Ce scénario qui est en train de s’installer dans la durée est le pire cauchemar de Nicolas Sarkozy, l’initiateur en chef des frappes internationales contre la Libye. Pour convaincre ses partenaires européens et arabes de le suivre dans cette aventure militaire, le président français leur avait vendu l’idée d’une intervention aussi brève qu’efficace. Un tapis de bombes ciblé, une mise sous embargo de l’ensemble du territoire libyen finirait par faire craquer le régime vieillissant de Mouammar Kadhafi dont les faiblesses criantes ont été largement exposées par une opposition à l’affût de la moindre occasion d’abattre le maître de Tripoli.

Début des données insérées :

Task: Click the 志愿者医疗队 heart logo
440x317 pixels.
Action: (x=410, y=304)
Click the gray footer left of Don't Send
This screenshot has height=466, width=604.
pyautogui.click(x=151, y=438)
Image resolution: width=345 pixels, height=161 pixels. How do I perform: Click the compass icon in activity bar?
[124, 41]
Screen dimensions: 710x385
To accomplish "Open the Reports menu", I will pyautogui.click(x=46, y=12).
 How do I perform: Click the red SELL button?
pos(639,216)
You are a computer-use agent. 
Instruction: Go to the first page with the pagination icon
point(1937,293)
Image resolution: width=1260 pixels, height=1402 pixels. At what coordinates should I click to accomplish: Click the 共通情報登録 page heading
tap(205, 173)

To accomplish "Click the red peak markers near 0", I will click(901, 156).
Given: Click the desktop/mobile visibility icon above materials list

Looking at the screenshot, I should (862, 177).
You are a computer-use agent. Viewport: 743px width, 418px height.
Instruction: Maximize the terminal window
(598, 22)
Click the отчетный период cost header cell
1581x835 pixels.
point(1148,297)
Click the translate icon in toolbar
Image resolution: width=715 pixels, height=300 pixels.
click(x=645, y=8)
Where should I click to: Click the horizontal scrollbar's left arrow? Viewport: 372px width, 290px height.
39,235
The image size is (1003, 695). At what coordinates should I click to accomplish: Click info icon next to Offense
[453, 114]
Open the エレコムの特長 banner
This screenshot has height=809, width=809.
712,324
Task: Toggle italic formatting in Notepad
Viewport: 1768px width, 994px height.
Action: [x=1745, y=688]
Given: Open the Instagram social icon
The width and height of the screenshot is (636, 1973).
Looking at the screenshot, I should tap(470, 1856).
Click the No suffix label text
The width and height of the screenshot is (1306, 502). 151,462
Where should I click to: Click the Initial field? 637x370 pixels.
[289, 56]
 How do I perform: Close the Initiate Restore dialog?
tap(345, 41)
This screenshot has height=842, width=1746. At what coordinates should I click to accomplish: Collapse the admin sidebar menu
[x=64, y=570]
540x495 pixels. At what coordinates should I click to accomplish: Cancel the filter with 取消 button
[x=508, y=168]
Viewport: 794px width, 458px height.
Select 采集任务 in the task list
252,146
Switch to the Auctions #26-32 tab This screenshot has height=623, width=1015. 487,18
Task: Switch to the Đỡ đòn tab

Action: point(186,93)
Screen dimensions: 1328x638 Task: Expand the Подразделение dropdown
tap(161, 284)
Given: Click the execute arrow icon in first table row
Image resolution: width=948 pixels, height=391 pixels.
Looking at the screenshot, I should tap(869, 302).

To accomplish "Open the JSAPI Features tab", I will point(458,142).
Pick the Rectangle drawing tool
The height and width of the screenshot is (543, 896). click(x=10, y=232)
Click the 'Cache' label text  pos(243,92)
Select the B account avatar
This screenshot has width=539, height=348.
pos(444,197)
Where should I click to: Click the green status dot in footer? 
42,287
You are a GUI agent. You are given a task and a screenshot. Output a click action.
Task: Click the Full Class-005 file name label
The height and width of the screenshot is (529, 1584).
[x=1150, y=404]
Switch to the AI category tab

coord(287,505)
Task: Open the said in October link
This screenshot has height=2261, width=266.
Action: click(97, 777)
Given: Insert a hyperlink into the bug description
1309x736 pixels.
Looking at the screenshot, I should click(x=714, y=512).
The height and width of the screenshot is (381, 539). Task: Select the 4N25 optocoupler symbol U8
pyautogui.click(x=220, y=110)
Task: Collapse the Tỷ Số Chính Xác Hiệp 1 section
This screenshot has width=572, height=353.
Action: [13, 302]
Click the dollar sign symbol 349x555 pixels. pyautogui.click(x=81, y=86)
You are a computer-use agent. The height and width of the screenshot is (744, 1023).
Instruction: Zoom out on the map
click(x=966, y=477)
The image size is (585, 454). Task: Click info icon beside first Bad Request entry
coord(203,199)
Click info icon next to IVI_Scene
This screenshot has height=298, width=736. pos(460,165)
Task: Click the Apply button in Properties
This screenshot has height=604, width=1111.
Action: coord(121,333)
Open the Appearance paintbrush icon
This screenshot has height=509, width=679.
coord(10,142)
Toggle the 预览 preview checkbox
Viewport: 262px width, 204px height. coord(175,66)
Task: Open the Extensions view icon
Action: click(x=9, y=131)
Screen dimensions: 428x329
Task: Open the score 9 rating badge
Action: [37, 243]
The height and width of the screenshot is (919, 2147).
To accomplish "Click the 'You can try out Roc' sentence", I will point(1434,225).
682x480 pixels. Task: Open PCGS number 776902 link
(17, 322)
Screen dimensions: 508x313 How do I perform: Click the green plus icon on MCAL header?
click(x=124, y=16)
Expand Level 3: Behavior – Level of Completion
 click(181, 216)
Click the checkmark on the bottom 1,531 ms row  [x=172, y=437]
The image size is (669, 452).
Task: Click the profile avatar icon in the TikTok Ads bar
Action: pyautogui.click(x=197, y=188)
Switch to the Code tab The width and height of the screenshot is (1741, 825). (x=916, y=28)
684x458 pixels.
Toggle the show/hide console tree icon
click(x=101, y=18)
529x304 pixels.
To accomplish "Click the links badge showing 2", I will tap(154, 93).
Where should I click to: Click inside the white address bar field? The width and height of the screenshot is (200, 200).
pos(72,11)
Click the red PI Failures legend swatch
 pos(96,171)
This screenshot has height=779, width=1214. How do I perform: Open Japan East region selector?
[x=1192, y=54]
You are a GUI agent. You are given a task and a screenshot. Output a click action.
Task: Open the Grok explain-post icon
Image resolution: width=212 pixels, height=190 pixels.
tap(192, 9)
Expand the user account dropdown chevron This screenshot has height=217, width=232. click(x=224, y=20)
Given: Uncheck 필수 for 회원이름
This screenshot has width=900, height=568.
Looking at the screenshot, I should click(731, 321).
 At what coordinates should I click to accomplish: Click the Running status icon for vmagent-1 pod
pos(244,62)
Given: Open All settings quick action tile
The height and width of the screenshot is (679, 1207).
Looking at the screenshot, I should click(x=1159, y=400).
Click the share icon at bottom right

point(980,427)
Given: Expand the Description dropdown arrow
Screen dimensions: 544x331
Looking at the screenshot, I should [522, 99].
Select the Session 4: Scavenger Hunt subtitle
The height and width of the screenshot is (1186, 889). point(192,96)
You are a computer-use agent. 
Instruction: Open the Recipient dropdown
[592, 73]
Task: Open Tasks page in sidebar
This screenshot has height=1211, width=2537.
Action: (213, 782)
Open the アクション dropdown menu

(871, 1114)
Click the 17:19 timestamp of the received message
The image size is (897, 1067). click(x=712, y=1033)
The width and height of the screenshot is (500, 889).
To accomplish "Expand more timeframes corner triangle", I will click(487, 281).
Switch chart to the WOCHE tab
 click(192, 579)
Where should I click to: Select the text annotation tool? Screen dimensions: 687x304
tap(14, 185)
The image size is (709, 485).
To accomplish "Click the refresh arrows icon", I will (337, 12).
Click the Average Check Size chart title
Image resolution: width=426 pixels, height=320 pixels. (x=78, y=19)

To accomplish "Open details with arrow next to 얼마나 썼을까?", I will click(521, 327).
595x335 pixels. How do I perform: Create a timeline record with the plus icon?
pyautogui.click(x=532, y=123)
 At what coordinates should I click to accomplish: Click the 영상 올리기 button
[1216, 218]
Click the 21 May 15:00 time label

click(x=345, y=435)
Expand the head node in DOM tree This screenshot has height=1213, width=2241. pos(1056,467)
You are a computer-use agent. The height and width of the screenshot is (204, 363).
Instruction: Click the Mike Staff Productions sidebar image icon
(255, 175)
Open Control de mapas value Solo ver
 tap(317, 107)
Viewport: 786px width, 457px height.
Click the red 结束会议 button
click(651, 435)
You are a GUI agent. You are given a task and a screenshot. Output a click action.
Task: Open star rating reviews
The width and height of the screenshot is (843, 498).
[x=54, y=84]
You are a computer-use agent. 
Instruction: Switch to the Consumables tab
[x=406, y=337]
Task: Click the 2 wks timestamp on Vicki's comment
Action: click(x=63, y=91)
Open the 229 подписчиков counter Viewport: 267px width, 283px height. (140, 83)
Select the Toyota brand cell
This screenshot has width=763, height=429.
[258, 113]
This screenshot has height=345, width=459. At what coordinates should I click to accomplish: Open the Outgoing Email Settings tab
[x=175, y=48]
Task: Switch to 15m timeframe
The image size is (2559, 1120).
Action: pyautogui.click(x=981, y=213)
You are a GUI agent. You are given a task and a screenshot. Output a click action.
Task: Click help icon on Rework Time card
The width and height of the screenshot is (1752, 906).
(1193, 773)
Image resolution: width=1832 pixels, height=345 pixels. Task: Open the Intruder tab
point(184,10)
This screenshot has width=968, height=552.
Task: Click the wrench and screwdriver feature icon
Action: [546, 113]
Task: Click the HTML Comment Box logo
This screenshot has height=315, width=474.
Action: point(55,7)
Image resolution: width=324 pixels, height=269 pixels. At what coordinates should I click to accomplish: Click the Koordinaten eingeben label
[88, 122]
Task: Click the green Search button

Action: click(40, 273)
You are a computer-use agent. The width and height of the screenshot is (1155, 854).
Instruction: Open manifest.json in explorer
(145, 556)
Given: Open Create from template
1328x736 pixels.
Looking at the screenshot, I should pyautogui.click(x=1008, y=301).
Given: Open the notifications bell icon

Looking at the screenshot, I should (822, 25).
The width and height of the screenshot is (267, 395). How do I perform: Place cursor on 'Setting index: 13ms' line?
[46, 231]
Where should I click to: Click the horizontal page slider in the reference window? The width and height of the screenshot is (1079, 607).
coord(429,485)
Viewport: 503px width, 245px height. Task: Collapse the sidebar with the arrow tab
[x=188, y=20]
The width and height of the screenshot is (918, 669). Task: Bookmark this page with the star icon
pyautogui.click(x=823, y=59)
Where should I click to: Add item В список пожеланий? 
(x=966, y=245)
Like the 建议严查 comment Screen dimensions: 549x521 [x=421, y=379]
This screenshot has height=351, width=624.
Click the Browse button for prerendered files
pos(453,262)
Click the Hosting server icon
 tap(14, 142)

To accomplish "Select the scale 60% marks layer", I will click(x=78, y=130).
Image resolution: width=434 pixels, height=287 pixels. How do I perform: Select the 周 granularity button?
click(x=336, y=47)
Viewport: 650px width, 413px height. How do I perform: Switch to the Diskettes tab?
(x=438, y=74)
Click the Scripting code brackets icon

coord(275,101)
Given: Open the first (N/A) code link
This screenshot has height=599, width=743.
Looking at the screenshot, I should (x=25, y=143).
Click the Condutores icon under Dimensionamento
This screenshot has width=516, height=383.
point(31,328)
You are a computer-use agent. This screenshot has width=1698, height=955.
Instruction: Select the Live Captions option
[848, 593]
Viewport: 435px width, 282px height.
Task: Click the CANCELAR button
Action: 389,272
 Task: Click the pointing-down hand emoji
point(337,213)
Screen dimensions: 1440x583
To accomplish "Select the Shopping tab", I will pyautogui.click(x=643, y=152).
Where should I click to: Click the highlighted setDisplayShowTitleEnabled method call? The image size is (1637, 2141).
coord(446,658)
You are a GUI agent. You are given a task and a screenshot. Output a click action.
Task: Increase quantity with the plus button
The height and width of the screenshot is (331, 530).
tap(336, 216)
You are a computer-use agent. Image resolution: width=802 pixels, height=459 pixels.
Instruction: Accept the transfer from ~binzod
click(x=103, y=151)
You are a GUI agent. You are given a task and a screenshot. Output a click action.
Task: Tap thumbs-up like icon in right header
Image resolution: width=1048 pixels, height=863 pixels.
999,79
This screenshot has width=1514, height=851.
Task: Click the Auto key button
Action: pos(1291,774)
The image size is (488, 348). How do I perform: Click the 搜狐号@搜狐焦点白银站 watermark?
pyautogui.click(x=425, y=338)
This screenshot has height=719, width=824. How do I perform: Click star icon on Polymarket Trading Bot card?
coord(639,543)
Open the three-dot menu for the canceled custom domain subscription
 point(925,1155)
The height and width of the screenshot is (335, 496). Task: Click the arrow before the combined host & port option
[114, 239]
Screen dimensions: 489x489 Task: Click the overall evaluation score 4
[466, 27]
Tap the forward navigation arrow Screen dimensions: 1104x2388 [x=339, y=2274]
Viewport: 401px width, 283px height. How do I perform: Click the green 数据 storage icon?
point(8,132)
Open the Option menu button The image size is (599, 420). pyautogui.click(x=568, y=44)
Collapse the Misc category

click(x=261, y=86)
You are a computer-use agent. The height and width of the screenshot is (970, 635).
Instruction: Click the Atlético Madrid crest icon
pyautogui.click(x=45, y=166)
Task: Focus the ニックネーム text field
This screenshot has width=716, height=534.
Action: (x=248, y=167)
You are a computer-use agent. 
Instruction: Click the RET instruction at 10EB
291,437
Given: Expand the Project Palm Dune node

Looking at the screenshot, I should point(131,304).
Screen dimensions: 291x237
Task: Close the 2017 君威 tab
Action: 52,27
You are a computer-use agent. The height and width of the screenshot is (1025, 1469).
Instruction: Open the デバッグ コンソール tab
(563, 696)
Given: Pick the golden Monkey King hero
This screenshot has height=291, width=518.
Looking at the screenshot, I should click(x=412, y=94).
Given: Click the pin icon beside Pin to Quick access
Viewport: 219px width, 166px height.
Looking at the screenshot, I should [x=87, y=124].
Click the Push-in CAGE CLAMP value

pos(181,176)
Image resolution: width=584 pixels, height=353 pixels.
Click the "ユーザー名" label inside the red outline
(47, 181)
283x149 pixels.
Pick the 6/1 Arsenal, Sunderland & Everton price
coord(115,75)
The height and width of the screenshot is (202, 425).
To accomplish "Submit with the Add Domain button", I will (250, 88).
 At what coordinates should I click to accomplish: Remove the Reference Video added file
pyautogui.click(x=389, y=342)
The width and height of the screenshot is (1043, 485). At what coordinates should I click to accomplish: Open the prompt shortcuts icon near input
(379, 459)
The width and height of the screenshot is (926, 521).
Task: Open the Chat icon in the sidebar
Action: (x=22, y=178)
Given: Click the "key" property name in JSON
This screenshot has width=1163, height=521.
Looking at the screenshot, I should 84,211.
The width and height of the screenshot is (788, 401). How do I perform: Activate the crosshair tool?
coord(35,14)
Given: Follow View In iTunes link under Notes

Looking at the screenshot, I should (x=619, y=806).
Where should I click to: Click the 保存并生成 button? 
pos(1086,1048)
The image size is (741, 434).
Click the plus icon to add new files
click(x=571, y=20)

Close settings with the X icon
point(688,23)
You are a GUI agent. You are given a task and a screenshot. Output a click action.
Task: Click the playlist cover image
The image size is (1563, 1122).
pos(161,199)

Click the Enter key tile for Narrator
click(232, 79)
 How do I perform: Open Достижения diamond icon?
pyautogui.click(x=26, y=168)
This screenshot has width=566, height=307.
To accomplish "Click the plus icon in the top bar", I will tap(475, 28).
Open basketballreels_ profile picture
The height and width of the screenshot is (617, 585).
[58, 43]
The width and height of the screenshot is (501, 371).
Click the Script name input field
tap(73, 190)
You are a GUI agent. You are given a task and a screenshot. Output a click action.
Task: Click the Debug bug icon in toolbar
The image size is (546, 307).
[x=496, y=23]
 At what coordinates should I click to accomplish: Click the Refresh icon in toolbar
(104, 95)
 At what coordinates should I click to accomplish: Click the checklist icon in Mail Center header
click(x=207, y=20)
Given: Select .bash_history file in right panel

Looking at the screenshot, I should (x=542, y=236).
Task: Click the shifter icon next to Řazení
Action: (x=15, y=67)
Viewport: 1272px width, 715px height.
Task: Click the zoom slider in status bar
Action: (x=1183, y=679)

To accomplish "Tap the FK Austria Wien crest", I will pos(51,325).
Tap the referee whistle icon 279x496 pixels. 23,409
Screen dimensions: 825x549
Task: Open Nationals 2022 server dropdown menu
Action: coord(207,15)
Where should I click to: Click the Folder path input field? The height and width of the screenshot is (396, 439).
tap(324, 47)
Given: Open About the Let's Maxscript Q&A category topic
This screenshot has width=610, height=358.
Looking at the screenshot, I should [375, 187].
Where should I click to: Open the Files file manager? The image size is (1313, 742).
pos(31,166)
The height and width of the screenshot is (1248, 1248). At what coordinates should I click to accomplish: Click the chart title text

Sauf que le cours des événements n’a pas suivi la ligne espérée. Les frappes ont montré leurs limites. Quand elles ne ratent pas leurs cibles prioritaires, elle provoquent de redoutables dommages collatéraux qui les rendent encore plus impopulaires et renforcent la capacité de feu et la mobilisation autour de Kadhafi, l’homme programmé à abattre.
Devant cette situation, de nombreuses voix et non des moindres se sont élevées pour réclamer l’envoi des forces spéciales sur le territoire libyen. Un homme comme Axel Poniatowski, le président de la commission des affaires étrangères de l’Assemblée nationale l’a exprimé publiquement. Il ne faisait que relayer les inquiétudes de Gérard Longuet, ministre de la défense de voir ce conflit durer.
Signe que cette proposition dérange au plus haut point, le ministre français des affaires étrangères Alain Juppé s’est dit tout à fait hostile à l’envoi de troupes au sol pour combattre aux cotés des rebelles libyens et François Fillon, Premier ministre ne voit d’autres solutions que d’intensifier les frappes aériennes.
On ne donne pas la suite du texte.